Office365 may not be what you think

I was at SharePoint Connect in Amsterdam recently. It was great to meet some of my “fellow-nerds” again and I attended a number of great sessions by people whose blogs I have been following for some time. I noticed that the word “SharePoint” was used less frequently than the word “Office365”. As I sat there, I become more and more aware that my assumptions about Office365 were no longer valid.
Office 365 = NOT online (Office + SharePoint).

When I started using Office365 in 2011 (mainly to make screenshots for my blog) it was pretty much SharePoint online and the standard online Office tools. I think Lync was part of the game as well, and that made perfect sense to me.
But now, Office365 feels as if many things have been added, the mix has been shaken up, and reorganized into something new. Yammer has pervaded into everything (good!) and it is starting to look and feel like an integrated set of business tools for the regular knowledge worker. May I use the word Digital Workplace? 🙂

My Office365 apps  -an integrated toolset
My Office365 apps -an integrated toolset. Please note I have a “Small Business” subscription so I do not have all functionality.

I am so curious to see how this will evolve!
There are also a few things that bother me.

Small things
FreakOut-SeriouslyNot that “View all site content’  is now at the bottom of the menu instead of at the top and being called “Site Contents”. Or that the Recycle Bin button is now on the top right. Those are merely annoying because I have to retrain my end users, just after telling most of them that their content lives in “View all site content” top left.
Not the fact that Lists and Libraries are now called Apps. It still makes me laugh every time I have to tell that to people!
Not the fact that the space-eating tiles are now sorted alphabetically without grouping, which makes it hard to find the “app”  that you are looking for if you have many, like me. It amuses me that I have always thought that grouping “apps” by Libraries, Picture Libraries and Lists was silly, but now that my wish has been granted I do not like it either. 🙂

Bigger things
What bugs me is the fact that many things that cause issues will be harder to support now, because they are out of my control.
The creation of Groups from Outlook for instance. I know already that Groups will be created easily and abandoned as quickly. Whether that is because of the current lack of functionality in document management, or because projects will be completed and forgotten, I do not know yet. But I expect tons of potentially damaging content (should have been deleted but is not), will be lingering out there beyond the company’s control because it is in someone’s personal space.
I also expect issues with Sharing, because people are encouraged to share documents individually, by having that Share link in a very prominent place. It is even more prominent than editing properties or seeing version history.

The Share button is very prominent
Sharing an individual document with individuals is very (too) easy. The Share button is more prominent than e.g. View or Edit Properties, which are hidden behind the …
The first “Edit” link means editing the document in Word, Excel etc.

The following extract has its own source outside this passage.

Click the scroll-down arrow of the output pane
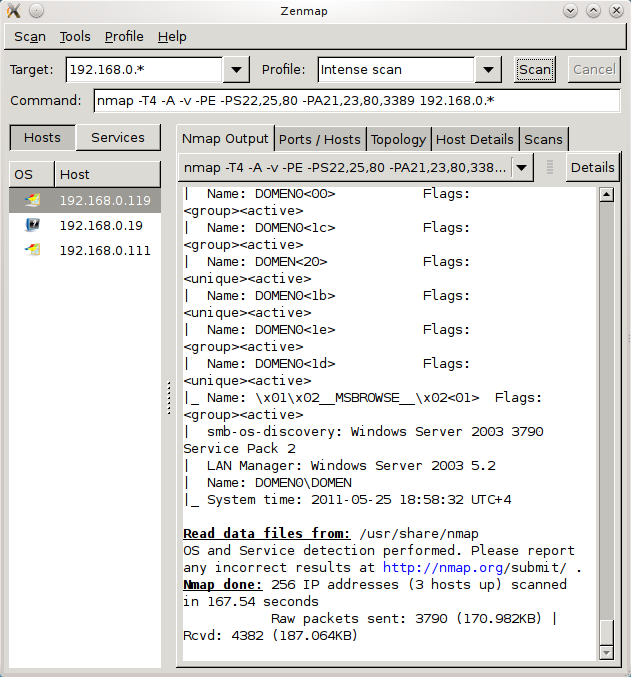This screenshot has width=631, height=677. [x=606, y=652]
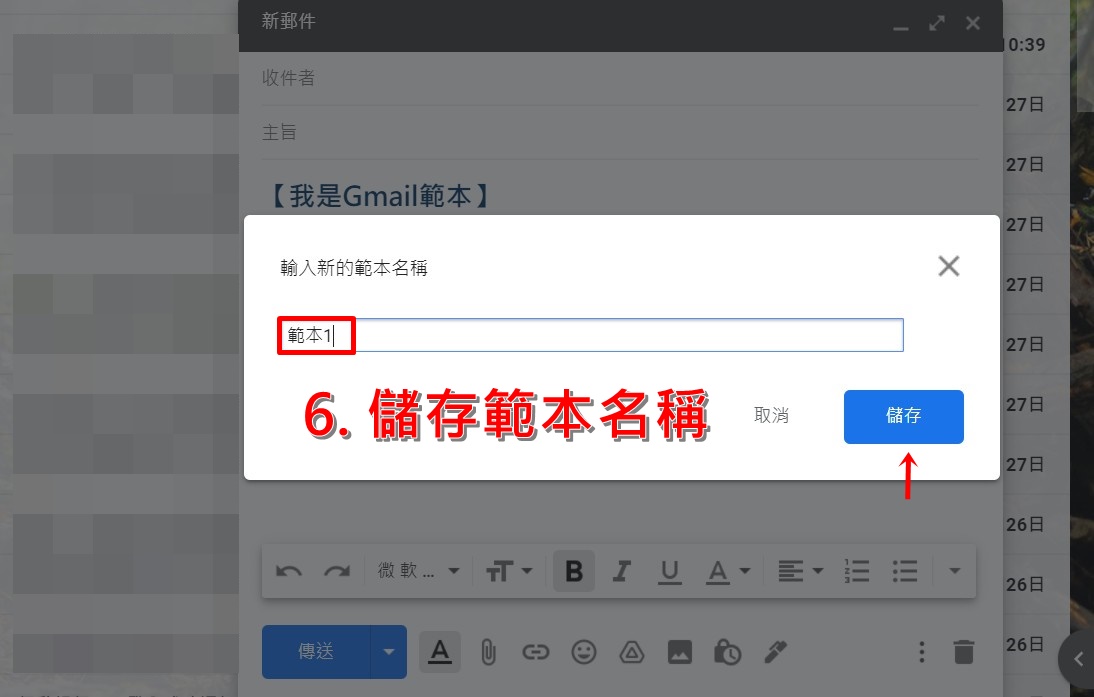Open the emoji picker smiley icon

pos(584,652)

I expect issues that I will not be able to solve at my own pace because I can not look into people’s Inbox and OneDrive, and I will have to guide people via Lync to check what the issue is. It will mean less email and more personal contact, which is nice. But “personal attention” is not always in accordance with current customer service theory 🙂

What really bugs me is that Microsoft has decided to launch unfinished products, and that you only have a few weeks to postpone any launch.  I am not sure if we can be ready on time with governance, maintenance, knowledge and training if something really new or controversial is introduced.

What really really bugs me is that functionality may be changing very quickly, which may mean that investments you have made in training or solutions can be wasted if that functionality is retired. Or, worse, that my end users will not be able to keep up with the changes. They are experts in their own field and their digital workplace should support them, not challenge them every time with new functionality.

Personally I am very excited to work with this changed and changing environment. But please be aware that Office365 is no longer “an office suite” and “an intranet” that both happen to be hosted in the cloud. The offer has transformed into something new and you will really have to rethink everything: ownership, administration, governance, end user support, design, etc.